Fausto Coppy y Gino Bartali en el Giro de 1949

“¿Por qué hoy no me llevas al colegio?”, le espeta un pequeño de 9 años a su abuelo.  “Hoy es un día especial. Hoy el Giro de Italia pasa por nuestra ciudad, y cuando eso pasa los niños no van al colegio. Los niños tienen que salir a la calle a animar a los ciclistas”, le contesta su abuelo Dino que, agarrándole de la mano, se dirigen juntos hacia a la Piazza del Duommo, en Milán.

Y no sabemos que es lo que más le impresionó al pequeño Buzzati. Si fue la inmensidad del Duommo, la clase y elegancia que desprendía ya por 1971 un tal Felice y su maillot azul turquesa, o la cantidad de gente que se acercaba a su abuelo Dino para pedirle un autógrafo. Y es que cabe recordar que el abuelo del pequeño Buzzati era periodista y escritor, concretamente uno de los mejores de Italia. El deporte no le apasionaba, y seguramente el ciclismo fuese de lo último que le hubiese gustado escribir. Pero el Giro de Italia… El Giro de Italia es más que deporte, es un símbolo de unión y de orgullo para los italianos. Y eso, lo sabía muy bien Dino Buzzati que, sin saber nada de ciclismo, decidió aportar su imaginación literaria a la Corsa Rosa. Exactamente a la edición de 1949.

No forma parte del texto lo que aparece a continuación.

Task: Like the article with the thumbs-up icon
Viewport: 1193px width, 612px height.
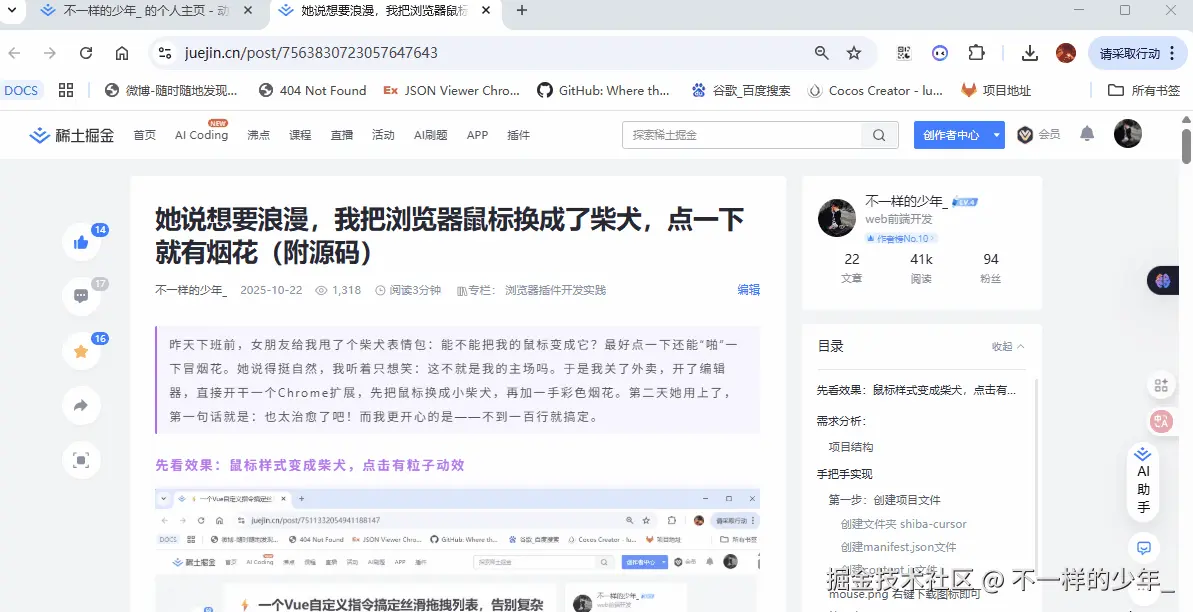Action: (x=81, y=240)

Una edición con un toque distinto. El Giro bajaba al sur, no lo hacía desde hacía mucho tiempo, el país estaba destrozado por las consecuencias de perder la II Guerra Mundial, y la tensión que se vivía en las calles era insostenible. El país estaba a punto de vivir una guerra civil. Y es que a diferencia de lo que pasaba en Francia, la bicicleta en Italia no era para los burgueses, sino para el obrero. El pobre que no podía tener un automovil. Por eso el público italiano, devastado de la guerra, se sentía atraído y reflejado en aquellos locos que se enmarcaban en un viaje por toda Italia.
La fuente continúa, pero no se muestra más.